**Data records**

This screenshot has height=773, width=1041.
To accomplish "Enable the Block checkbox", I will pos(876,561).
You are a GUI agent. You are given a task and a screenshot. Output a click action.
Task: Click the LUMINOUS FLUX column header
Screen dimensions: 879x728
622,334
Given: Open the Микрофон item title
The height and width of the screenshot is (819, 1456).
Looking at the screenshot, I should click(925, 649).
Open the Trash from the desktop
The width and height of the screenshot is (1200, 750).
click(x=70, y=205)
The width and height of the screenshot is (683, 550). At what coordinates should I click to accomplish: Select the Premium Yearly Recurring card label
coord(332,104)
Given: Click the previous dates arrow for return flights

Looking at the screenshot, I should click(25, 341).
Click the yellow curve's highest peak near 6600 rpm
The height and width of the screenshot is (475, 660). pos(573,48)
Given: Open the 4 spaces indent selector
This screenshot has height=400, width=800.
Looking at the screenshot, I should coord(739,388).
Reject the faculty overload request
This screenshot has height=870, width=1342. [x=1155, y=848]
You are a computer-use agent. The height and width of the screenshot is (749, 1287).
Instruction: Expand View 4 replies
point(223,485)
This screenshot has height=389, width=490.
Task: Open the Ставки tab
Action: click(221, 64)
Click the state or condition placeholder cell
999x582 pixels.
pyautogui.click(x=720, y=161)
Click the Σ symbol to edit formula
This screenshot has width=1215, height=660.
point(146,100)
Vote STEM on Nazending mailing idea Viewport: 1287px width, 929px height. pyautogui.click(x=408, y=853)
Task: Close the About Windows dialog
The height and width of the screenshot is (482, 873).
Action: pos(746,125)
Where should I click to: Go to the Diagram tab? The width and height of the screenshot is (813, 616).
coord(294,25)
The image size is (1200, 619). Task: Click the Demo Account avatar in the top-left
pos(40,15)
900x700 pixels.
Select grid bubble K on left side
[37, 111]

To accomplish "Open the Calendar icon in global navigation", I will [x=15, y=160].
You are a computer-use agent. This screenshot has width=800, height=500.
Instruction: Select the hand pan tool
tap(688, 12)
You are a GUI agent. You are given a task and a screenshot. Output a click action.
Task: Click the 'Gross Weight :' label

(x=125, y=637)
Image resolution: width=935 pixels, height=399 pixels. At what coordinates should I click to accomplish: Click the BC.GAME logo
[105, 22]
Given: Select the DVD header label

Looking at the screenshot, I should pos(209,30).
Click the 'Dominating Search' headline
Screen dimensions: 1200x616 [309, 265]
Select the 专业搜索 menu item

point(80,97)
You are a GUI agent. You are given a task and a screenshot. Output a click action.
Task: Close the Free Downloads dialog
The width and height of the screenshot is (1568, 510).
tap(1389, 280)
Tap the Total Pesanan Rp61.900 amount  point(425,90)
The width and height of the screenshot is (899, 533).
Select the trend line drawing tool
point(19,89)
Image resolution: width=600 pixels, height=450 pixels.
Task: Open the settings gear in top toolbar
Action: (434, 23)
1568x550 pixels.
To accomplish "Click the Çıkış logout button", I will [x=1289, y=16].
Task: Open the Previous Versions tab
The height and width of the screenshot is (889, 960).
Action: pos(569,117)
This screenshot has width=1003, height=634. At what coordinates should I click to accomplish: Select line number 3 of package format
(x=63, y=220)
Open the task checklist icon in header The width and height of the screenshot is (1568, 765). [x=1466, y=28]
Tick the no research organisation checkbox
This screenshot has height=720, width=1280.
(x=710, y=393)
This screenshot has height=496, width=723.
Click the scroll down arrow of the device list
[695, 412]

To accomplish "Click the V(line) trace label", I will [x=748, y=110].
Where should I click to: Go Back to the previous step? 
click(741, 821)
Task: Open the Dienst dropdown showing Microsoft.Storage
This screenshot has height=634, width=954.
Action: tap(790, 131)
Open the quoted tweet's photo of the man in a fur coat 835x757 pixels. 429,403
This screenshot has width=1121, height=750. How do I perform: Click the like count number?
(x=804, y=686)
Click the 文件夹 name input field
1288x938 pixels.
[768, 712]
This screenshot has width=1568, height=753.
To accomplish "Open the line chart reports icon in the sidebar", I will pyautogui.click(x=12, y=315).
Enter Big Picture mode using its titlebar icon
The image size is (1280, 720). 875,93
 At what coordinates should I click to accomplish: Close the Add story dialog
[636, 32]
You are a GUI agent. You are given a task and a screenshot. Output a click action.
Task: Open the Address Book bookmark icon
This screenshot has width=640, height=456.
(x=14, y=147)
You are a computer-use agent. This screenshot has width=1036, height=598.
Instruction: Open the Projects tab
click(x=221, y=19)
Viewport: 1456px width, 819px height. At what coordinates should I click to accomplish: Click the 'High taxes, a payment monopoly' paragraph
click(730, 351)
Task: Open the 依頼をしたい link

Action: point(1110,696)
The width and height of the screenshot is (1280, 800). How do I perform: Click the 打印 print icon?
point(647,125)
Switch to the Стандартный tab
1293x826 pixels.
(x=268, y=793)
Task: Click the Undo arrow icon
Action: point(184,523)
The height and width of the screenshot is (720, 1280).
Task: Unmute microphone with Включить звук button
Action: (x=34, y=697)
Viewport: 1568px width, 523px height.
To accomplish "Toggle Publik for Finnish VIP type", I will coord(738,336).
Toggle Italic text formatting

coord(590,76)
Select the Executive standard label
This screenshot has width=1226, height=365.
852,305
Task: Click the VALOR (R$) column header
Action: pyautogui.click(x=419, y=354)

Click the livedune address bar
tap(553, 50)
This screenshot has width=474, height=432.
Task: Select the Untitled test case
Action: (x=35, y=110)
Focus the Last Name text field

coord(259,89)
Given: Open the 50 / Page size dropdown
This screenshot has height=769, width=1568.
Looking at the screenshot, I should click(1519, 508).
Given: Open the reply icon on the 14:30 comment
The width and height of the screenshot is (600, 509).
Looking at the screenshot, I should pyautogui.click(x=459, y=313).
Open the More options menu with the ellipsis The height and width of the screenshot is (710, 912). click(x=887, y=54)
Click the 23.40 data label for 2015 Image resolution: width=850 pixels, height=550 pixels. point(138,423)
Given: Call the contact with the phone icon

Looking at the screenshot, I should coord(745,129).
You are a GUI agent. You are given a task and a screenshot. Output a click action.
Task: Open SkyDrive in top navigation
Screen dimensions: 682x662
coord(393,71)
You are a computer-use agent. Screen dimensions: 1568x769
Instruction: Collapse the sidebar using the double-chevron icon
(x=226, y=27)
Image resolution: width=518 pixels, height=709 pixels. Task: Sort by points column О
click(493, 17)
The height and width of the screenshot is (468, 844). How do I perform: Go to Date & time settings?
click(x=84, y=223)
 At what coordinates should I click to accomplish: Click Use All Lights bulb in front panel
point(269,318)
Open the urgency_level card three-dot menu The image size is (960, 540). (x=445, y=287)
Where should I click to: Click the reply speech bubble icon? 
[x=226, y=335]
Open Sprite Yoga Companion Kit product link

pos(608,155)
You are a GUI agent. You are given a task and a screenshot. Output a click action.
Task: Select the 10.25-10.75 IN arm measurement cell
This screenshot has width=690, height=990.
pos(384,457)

**Task objective**
State, as a bare number, how many lines of the material include the string "dropdown".

**Result of the task**
2